SV : Difficile de se réclamer de lui, alors que le
feuilleton Joanovici était constamment dans la presse des années 1950, avec de nouvelles révélations tous les mois. Et puis, nous faisons de la bande dessinée, nous ne révélons rien de
nouveau.
FN : J’ai reçu quelques courriers de gens qui
prétendaient avoir des informations sur Joanovici… mais aucun héritier ne nous a donné son avis sur la façon dont nous traitons de son parent.
Et donc, cette anecdote, sur la rencontre avec Grégory Auda ?
SV : J’étais, avec mon éditeur, à la recherche du
crédit photographique de la photo anthropométrique que nous avons mise en page de titre. Nous sommes donc allés à la source, aux archives de la Préfecture de police de Paris. On se balade avec le
bouquin d’Auda sous le bras, puisque la photo en question apparaît sur la couverture. Et on rencontre quelqu’un qui nous explique que l’auteur de notre livre travaillait là, à la préfecture, dans
le bureau juste à côté ! Nous avons donc eu la possibilité de discuter avec lui, et de fil en aiguille, il nous a rédigé la préface du tome 2.
Comment Sylvain Vallée a-t-il été choisi, pour cette saga ?
FN : Pour un récit comme celui-ci, qui soulève
des thèmes extrêmement graves, il vaut mieux savoir où on va et ne pas naviguer à vue. J’ai donc commencé par rédiger un plan, un traitement d’une cinquantaine de pages, qui m’a permis de définir
que la bande dessinée allait faire environ six tomes. J’ai mis du temps à chercher comment j’allais architecturer le tome 1. A l’époque, Laurent Muller était directeur éditorial chez Glénat
[après quoi il a cofondé les éditions 12 bis, NDLR]. Il a lu le projet et l’a adoré. Nous nous sommes alors mis en quête d’un dessinateur. Sylvain a fait partie des premiers
reçus.
SV : Laurent me connaissait
depuis Gil St-André. Il savait que j’avais envie de changer d’univers, et il m’avait envoyé différents projets, sans que j’ai le déclic. Puis il m’a envoyé
ce scénario, et c’était exactement ce que je recherchais, à la condition de pouvoir y mettre un dessin qui ne soit pas un dessin réaliste comme Fabien et Laurent pouvaient s’y attendre quand ils
m’ont contacté. Je n’avais pas envie de refaire du réalisme d’époque, comme j’avais pu faire sur Gil
St-André, transposé aux années 1940. J’avais envie de revenir à un dessin
plus expressionniste, plus lâché, qui est celui de mes origines.

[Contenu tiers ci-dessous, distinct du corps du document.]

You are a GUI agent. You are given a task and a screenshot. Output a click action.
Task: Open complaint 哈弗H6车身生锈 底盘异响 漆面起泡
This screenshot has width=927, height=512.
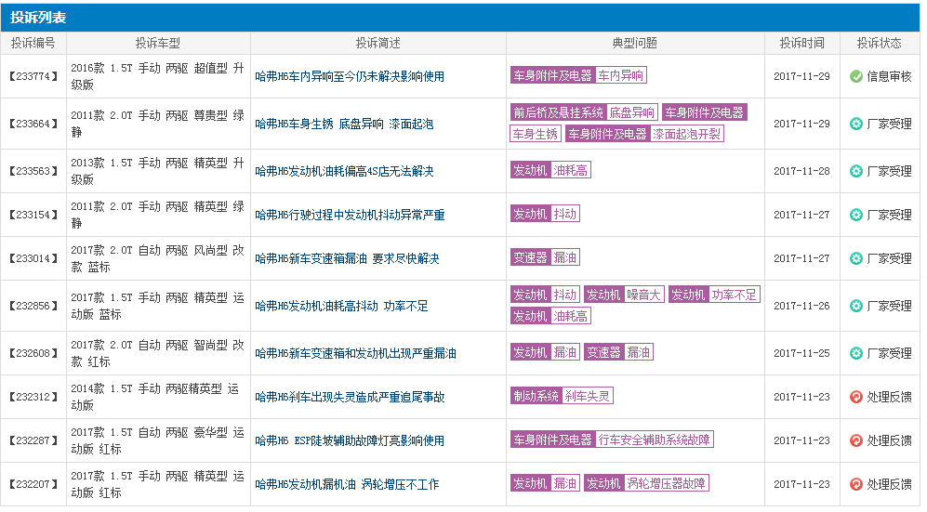(344, 124)
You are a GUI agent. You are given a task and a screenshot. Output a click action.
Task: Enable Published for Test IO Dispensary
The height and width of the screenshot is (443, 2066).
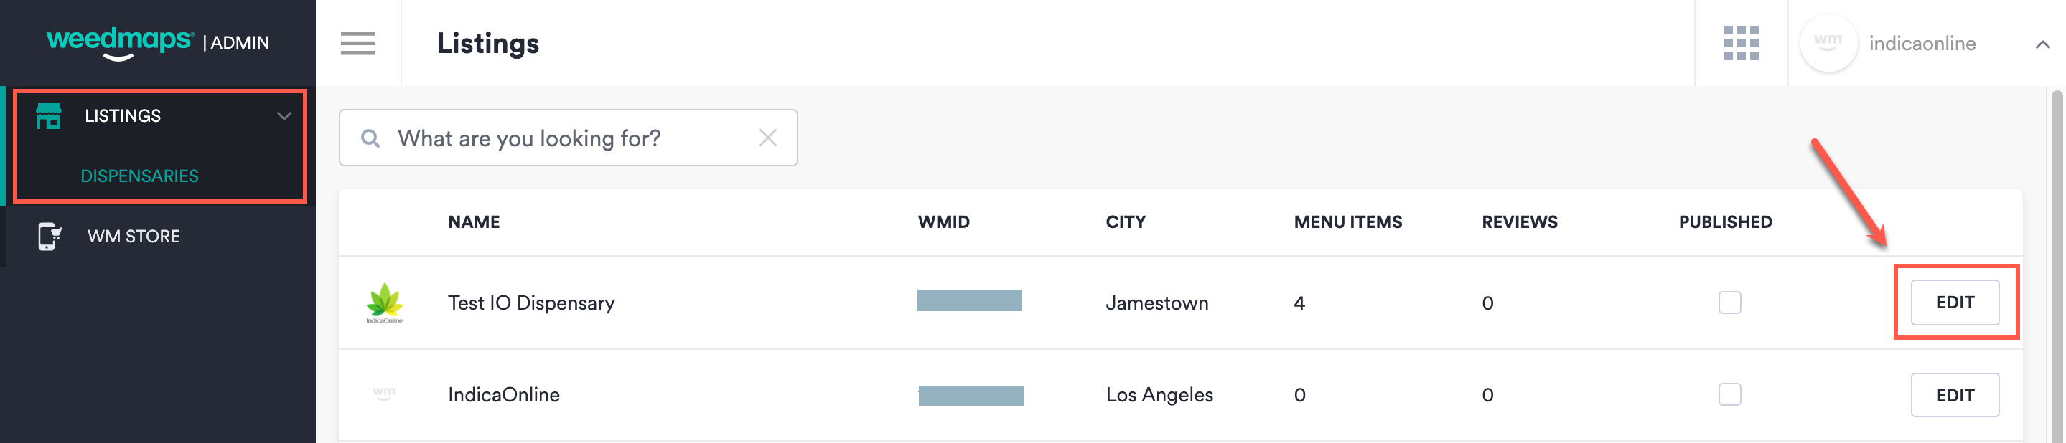[x=1730, y=303]
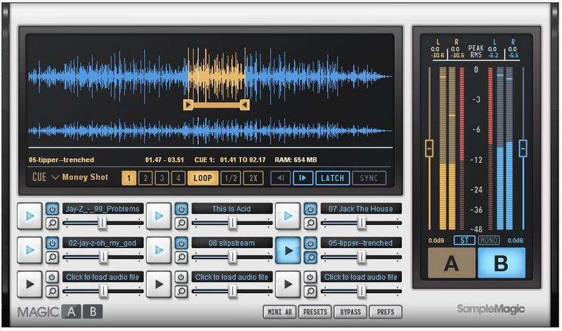Click first empty 'Click to load audio file' slot
Viewport: 562px width, 331px height.
pyautogui.click(x=103, y=277)
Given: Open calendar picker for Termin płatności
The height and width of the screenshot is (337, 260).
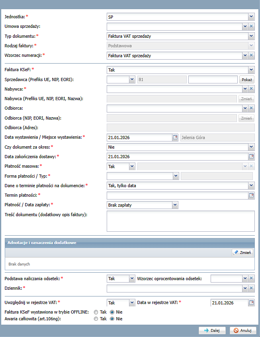Looking at the screenshot, I should 251,196.
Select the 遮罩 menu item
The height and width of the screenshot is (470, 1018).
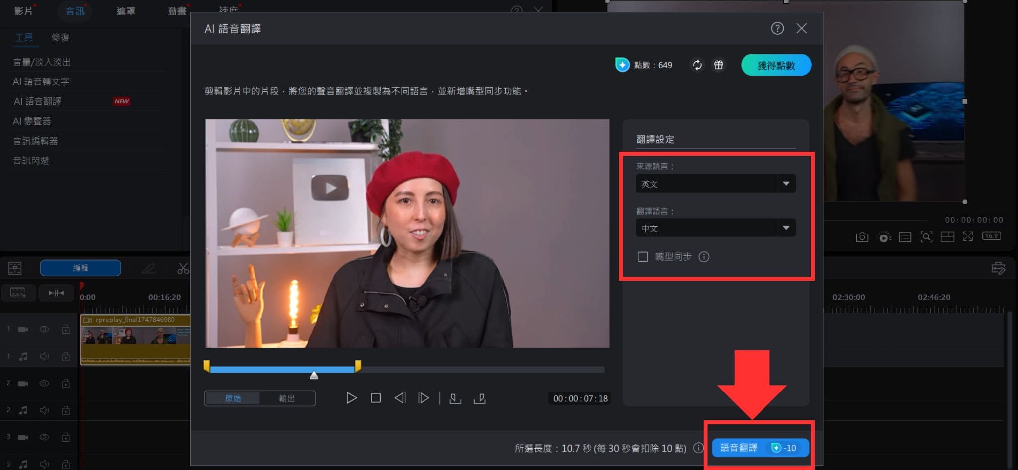(x=125, y=11)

Celui des affiches éditées au Cycliste ?
Oui, et de mon premier bouquin chez
eux, L’écrin. J’avais
beaucoup appris en faisant du dessin réaliste surGilSt-André, mais
j’avais envie de revenir à quelque chose de plus lâché. Du coup, j’ai montré à Fabien mes recherches et mon book rempli de dessins de style plus caricatural, et nous avons convenu que ce style
pouvait être approprié à son histoire, à condition que la mise en scène, soit elle réaliste.

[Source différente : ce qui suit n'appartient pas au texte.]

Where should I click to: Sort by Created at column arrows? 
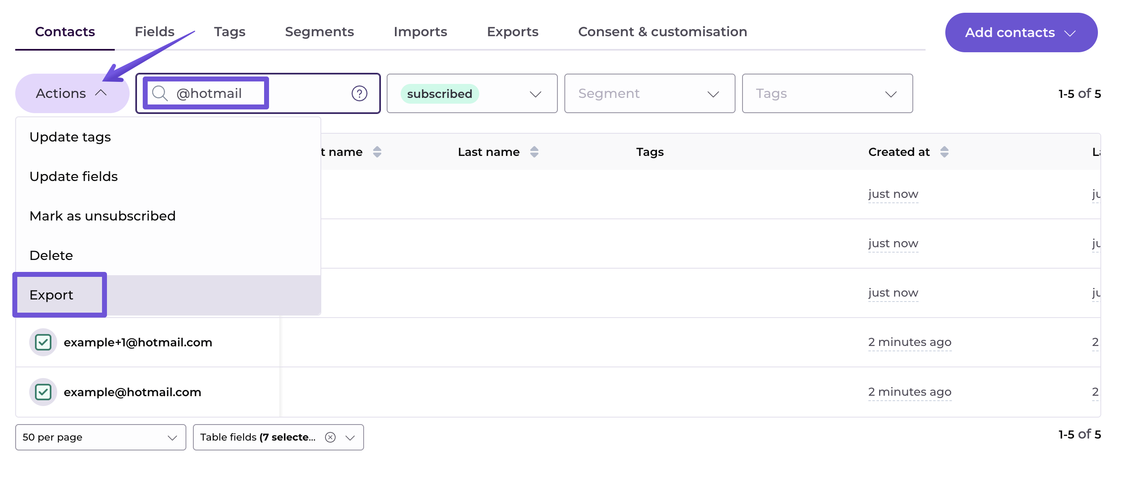pos(944,152)
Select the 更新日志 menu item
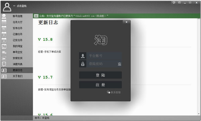Image resolution: width=201 pixels, height=121 pixels. pos(17,70)
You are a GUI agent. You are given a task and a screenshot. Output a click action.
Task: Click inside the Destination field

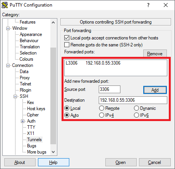133,100
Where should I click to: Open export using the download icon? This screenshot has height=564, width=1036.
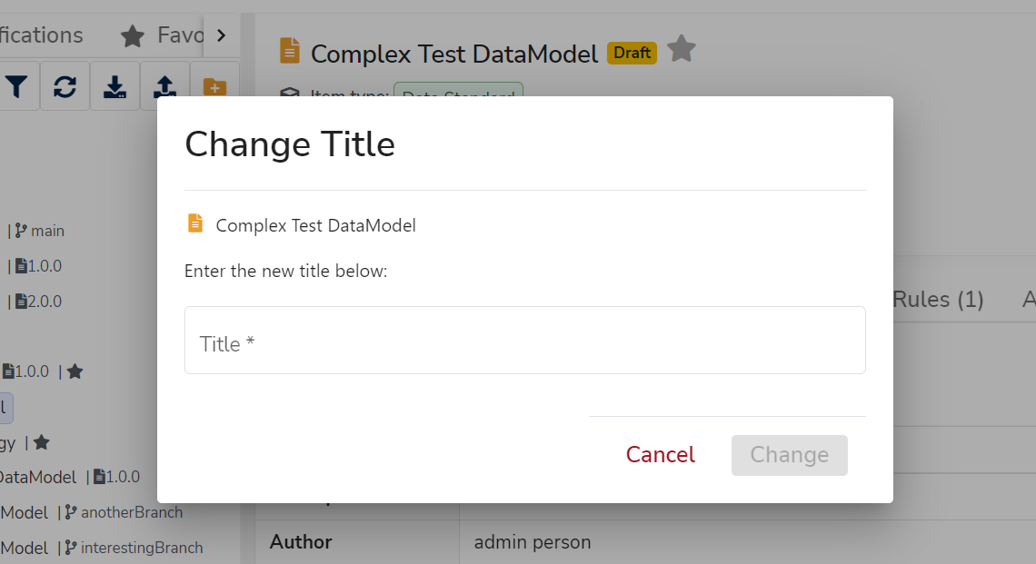115,85
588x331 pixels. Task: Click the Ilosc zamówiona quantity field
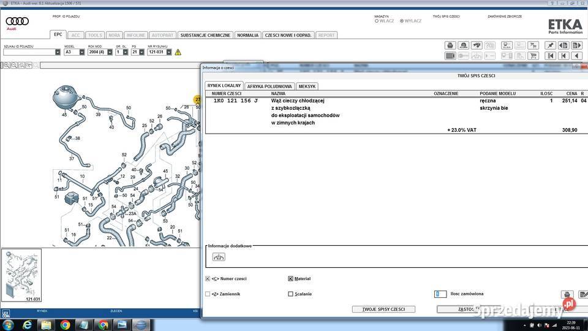(x=440, y=294)
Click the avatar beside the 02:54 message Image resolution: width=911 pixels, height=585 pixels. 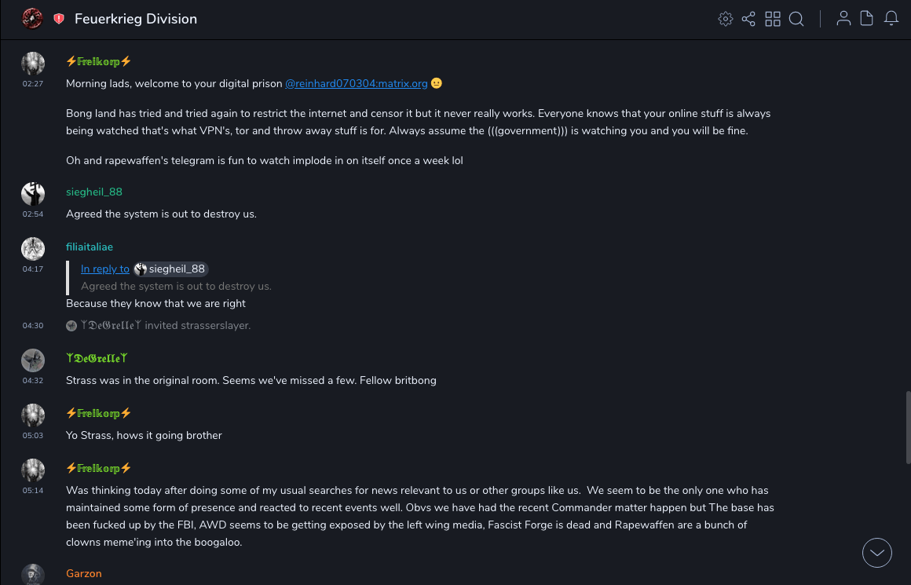[33, 193]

En même temps, quelle audace ! Raconter l’histoire d’un Juif collabo, c’est déjà un thème un peu ardu. Le traiter dans un style
caricatural, cela paraît une évidence maintenant que c’est sorti, et qu’on peut voir la qualité de la série et ses intentions. Mais pour lancer un projet comme cela, ça n’a pas dû être
simple…
FN : Il faut reconnaître qu’on a fait peur à pas
mal de monde. Et qu’on s’est fait peur aussi.